Mubadalah.id – Saat sedang ada masalah dengan sang istri, Nabi Muhammad Saw lebih memilih menegosiasikan kesepakatan keluarga dengan sang istri. Serta memberikan hak sepenuhnya untuk memberikan pilihan terhadap apa yang mereka inginkan.
Nabi menerima untuk digugat, dipermalukan, bahkan diboikot, sebagai proses pendidikan kemandirian perempuan untuk menentukan pilihan mereka.
Dalam proses ini, Nabi tidak pernah menggunakan media kekerasan, baik kata-kata penghinaan, ucapan kotor, maupun pemukulan.
Nabi Muhammad Saw malah terkadang membiarkan mereka yang melakukan pemukulan, beberapa sahabat juga melakukan, atau para ulama sendiri memperkenankan dengan batasan-batasan tertentu.
Ini semua harus kita pahami sebagai proses pelarangan yang bertahap, yang tidak bisa serta merta kita larang secara mutlak karena kondisi Sosial yang belum memungkinkan.
Secara prinsip, kekerasan dan pelecehan tidak akan pernah diperkenankan dalam Islam. “Pemukulan” hanya bisa boleh ketika nyata memberikan dampak positif pada proses pendidikan (li ishlah baynahuma).
Ketika tidak memberikan dampak positif, maka pemukulan kembali pada hukum semula, yakni haram. Nabi sendiri tidak menganjurkan dan tidak pernah melakukannya sepanjang hidupnya.

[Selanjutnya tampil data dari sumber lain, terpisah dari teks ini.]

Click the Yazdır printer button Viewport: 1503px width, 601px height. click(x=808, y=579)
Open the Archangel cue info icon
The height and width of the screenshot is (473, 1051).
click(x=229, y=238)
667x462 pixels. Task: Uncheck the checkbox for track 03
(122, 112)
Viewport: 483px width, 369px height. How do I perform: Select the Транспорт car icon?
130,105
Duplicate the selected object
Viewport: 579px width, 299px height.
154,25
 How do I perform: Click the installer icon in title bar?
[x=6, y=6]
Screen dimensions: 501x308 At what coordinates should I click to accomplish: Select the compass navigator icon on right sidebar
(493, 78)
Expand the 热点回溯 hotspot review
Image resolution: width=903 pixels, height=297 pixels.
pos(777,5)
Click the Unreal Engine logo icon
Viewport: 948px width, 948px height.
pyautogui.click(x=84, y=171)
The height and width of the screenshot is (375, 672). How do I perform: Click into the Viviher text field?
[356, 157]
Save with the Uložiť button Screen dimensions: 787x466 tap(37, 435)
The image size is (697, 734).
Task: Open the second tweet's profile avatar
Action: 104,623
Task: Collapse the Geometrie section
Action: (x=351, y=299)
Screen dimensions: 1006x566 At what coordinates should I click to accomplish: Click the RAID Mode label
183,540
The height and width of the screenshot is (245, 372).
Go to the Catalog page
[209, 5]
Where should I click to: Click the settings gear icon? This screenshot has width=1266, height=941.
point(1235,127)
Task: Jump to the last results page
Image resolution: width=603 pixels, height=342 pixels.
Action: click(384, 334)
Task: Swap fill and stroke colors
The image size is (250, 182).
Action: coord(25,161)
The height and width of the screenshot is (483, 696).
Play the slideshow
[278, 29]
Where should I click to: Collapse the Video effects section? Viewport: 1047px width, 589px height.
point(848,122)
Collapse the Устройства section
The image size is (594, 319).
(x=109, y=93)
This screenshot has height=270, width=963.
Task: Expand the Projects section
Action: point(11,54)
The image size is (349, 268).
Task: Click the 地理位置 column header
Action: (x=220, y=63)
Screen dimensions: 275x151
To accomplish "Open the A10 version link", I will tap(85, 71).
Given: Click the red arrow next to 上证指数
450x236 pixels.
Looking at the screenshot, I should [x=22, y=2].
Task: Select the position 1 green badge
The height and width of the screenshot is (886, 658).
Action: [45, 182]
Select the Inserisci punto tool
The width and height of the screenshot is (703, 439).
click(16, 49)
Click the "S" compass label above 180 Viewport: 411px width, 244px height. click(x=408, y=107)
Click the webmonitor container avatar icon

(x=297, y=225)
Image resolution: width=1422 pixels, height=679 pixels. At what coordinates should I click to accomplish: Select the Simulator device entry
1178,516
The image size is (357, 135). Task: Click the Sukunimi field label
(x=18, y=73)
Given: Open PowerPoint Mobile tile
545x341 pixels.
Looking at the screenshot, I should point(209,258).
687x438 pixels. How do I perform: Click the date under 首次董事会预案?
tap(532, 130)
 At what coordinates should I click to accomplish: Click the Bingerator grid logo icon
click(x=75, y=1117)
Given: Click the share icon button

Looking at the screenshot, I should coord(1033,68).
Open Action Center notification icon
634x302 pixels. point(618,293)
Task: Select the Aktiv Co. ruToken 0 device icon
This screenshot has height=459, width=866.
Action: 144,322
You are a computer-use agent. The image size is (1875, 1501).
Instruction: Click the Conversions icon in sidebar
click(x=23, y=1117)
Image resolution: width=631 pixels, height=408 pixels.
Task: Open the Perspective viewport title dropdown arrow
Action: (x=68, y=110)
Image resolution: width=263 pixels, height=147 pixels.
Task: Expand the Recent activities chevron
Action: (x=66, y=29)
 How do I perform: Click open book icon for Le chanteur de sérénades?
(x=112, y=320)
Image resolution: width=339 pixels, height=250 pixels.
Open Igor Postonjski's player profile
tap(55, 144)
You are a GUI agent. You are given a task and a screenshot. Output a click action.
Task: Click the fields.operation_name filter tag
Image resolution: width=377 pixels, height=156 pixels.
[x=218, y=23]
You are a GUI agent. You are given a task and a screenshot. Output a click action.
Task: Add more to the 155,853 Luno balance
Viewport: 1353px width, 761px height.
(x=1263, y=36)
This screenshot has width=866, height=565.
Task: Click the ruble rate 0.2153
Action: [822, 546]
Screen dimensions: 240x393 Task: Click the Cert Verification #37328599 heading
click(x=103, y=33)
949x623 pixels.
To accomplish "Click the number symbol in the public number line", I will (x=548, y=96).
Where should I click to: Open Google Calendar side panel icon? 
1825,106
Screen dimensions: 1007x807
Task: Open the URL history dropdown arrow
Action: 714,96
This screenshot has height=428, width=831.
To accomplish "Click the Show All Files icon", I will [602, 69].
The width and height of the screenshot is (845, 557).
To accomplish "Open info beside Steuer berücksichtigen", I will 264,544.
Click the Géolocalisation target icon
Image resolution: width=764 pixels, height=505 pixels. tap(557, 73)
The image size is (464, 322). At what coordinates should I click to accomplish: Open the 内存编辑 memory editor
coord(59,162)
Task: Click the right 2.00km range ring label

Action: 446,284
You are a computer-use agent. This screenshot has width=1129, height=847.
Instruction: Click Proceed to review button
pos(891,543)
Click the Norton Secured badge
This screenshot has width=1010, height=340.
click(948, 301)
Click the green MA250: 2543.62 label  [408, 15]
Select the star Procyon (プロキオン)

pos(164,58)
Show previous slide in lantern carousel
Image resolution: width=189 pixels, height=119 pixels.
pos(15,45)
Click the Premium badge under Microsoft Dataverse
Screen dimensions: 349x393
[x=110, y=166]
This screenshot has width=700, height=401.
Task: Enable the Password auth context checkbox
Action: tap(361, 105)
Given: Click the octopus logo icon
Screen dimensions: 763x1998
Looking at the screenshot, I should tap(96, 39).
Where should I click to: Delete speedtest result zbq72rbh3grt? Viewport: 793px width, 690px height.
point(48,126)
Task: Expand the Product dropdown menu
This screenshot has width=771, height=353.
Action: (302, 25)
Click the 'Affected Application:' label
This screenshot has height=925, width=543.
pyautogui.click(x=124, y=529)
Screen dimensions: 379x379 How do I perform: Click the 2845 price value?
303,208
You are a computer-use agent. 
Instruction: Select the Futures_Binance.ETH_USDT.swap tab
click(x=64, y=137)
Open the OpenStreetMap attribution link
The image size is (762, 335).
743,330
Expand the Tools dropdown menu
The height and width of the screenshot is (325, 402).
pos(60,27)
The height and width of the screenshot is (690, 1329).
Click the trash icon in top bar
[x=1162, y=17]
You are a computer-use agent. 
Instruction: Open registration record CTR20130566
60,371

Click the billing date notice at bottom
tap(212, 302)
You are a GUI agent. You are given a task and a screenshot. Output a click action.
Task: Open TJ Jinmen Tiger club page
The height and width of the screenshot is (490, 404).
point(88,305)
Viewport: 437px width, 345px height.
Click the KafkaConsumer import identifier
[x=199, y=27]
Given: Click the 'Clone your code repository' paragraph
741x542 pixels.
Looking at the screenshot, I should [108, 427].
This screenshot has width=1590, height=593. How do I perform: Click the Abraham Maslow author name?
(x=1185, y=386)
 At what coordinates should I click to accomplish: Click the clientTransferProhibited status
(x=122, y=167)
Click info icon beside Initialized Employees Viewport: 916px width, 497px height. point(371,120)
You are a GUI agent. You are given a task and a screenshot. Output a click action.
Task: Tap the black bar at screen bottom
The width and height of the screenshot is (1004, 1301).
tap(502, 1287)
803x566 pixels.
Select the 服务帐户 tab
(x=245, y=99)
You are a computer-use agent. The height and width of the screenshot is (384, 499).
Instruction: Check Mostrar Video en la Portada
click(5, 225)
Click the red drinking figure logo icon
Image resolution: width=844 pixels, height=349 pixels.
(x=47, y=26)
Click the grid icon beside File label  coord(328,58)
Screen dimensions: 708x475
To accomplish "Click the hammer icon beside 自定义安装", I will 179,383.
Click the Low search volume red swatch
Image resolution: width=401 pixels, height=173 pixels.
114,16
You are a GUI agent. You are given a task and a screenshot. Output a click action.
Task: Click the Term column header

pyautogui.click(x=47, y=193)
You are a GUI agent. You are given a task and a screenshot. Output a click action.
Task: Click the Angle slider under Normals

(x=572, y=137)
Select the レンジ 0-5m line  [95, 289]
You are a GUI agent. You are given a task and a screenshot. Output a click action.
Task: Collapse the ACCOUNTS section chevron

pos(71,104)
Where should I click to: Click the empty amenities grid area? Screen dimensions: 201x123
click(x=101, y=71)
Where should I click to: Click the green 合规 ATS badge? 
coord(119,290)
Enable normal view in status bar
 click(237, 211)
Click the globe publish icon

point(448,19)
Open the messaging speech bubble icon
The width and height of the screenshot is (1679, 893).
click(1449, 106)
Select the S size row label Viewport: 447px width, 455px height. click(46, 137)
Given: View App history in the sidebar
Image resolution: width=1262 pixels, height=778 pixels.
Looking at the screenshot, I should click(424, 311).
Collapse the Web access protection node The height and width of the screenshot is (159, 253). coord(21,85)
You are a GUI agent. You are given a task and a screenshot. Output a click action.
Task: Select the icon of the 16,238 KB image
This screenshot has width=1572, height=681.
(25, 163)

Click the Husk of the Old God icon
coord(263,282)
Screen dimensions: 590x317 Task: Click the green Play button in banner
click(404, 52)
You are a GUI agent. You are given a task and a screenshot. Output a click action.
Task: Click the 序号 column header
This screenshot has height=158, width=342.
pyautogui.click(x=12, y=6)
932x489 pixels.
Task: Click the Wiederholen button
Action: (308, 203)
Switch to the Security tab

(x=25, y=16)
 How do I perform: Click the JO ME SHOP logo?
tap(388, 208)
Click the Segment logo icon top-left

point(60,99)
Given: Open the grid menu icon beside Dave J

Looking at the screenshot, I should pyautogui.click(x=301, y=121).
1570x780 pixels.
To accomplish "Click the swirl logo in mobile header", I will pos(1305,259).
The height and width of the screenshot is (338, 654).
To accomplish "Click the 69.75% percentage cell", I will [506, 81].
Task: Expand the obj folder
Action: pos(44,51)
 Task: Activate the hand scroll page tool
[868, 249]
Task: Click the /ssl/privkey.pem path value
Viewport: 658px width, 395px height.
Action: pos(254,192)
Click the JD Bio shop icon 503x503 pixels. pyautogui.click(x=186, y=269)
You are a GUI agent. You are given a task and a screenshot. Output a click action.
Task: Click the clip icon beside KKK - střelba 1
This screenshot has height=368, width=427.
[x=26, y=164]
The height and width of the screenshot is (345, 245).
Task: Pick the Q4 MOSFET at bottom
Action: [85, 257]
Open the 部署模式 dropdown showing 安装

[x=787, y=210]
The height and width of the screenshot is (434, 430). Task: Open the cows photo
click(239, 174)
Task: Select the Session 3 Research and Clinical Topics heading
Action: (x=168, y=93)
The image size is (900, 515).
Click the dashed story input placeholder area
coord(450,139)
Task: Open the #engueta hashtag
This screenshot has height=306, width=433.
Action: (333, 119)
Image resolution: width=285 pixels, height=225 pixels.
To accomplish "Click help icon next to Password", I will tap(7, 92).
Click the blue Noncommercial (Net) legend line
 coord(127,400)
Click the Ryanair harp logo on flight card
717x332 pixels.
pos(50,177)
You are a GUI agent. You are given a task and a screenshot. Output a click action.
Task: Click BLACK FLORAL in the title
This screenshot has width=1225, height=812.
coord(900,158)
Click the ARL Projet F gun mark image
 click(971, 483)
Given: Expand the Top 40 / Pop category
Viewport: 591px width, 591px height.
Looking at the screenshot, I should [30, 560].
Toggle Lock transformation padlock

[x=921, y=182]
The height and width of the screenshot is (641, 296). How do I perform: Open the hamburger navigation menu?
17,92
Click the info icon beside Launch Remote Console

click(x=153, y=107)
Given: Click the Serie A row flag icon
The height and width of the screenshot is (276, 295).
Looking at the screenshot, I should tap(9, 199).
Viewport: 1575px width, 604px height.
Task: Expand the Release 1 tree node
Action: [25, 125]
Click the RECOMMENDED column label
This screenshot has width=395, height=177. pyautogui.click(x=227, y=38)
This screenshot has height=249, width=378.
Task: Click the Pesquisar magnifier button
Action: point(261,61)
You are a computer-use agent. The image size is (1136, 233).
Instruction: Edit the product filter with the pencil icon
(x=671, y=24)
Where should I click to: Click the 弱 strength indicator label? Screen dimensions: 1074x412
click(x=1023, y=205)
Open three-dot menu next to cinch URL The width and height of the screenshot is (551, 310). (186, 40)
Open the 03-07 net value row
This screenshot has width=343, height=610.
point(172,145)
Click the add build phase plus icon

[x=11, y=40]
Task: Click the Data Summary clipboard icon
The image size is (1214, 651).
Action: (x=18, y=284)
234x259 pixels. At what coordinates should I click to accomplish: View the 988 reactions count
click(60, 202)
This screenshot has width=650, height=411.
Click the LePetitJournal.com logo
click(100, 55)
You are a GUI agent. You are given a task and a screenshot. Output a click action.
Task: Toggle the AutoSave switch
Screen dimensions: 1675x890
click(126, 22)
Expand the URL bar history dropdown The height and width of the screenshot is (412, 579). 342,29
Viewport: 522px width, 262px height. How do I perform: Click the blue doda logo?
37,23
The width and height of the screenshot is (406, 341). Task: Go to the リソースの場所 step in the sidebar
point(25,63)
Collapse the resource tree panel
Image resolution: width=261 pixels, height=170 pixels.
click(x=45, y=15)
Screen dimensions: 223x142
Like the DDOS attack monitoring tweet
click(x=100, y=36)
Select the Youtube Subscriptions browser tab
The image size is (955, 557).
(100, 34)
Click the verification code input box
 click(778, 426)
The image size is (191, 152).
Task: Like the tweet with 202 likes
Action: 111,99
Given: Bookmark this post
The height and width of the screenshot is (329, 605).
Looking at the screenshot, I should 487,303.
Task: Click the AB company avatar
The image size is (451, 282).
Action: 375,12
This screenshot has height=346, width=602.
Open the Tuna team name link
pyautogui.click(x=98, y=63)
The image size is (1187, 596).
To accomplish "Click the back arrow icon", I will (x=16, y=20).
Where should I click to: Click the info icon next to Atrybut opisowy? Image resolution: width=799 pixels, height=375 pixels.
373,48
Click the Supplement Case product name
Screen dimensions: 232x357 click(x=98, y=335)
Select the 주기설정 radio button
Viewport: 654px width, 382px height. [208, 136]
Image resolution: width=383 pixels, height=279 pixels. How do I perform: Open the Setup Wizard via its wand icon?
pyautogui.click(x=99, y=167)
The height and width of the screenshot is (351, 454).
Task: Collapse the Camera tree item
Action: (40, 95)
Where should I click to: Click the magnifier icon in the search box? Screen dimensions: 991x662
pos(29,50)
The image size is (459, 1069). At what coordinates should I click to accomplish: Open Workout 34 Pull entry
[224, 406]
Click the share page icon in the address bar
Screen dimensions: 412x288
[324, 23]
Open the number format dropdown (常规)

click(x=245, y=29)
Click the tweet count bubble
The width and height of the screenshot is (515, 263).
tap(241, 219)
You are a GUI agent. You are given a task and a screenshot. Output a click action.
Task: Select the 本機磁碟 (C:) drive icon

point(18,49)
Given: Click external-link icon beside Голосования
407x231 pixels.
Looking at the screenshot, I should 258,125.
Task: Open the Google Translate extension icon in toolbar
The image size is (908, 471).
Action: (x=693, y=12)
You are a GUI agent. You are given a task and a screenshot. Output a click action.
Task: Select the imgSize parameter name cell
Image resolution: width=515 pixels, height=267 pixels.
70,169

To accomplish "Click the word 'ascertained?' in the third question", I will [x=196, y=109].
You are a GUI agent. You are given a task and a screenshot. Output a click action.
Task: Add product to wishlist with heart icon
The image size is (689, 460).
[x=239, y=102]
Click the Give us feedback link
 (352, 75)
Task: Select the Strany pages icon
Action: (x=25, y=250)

Orang-orang yang menjadikan Nabi Muhammad Saw sebagai teladan (uswah hasanah) semestinya tidak pernah berpikir untuk memukul perempuan seperti yang tidak pernah Nabi lakukan.
Bahkan, Nabi tidak membiarkan siapapun untuk memukul perempuan seperti yang tidak pernah Nabi biarkan. Apalagi menganjurkan pemukulan dengan alasan dalil agama. Nabi tegas memandang mereka yang memukul perempuan sebagai orang yang tidak bermoral. []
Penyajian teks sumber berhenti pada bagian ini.